Рисуя синтезированный образ, сочетающий черты различных культур, И. Машбаш, наряду с чертами европейской культуры, подчеркивает и ментальные, адыгские черты характера Аиссе, которые оказались неистребимыми в силу своей архетипичности. В частности, автор романа подчеркивает сдержанность в речах и манерах, добродетельность, преданность семье, уважение к старшим, бесстрашие и гордость Аиссе в те моменты, когда её пытаются унизить или склонить к недостойному в её понимании поступку. Реальная жизнь ввергает Аиссе, натуру цельную и чистую, в глубокую грусть.
Айшет, дочь черкесского князя Болета, оставила значительный след в истории французской культуры, вызывая уважение и восхищение народом, имеющим такие человеческие устои и рождающим столь красивых душой и телом людей.

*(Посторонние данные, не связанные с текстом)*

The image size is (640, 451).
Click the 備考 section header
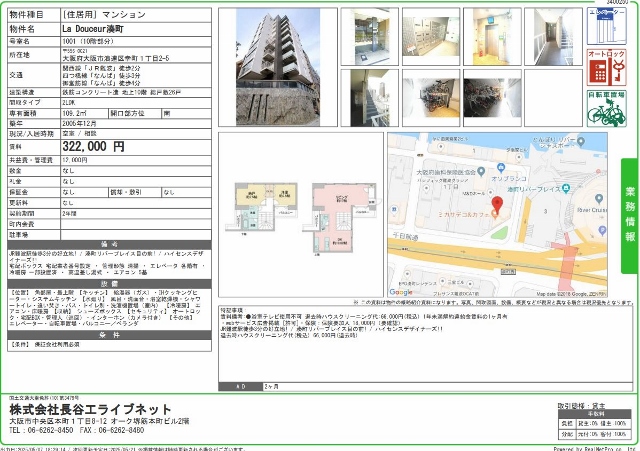(110, 243)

Её судьба неординарна, личность, сформированная двумя
культурами - адыгской и французской - ярка и самобытна, и это достоверно отражено в р омане аббата Прево «История одной гречанки» иисто-рическом полотне Исхака Машбаша «Графиня Аиссе».
Список литературы:
1. Аиссе. Черкесская нимфа. - Нальчик: Изд. центр «Эль-Фа», 1997.
2. Шайтанов И. Головокружительная глубина души // Предисл. к роману «Манон Леско». - М., 1998.
3. Ауэрбах Э. Прерванный ужин // Ауэрбах Э. Мимесис. - М., 1976. -С. 396-431.
4. Аиссе. Письма к госпоже Каландрини // Аиссе - черкесская нимфа: сб. произв. / Сост. М. Хафицэ. - Нальчик: Изд. центр «Эль-Фа», 1997. -464 с.
5. Тхагазитов Ю.М. Эволюция художественного сознания адыгов (Опыт теоретической истории: эпос, литература, роман) / Ю. Тхагазитов. - Нальчик: Эльбрус, 2006. - 278 с.
6. Машбаш И. Графиня Аиссе / И. Машбаш. - Майкоп: ОАО «Полиграф-Юг», 2008. - 504 с.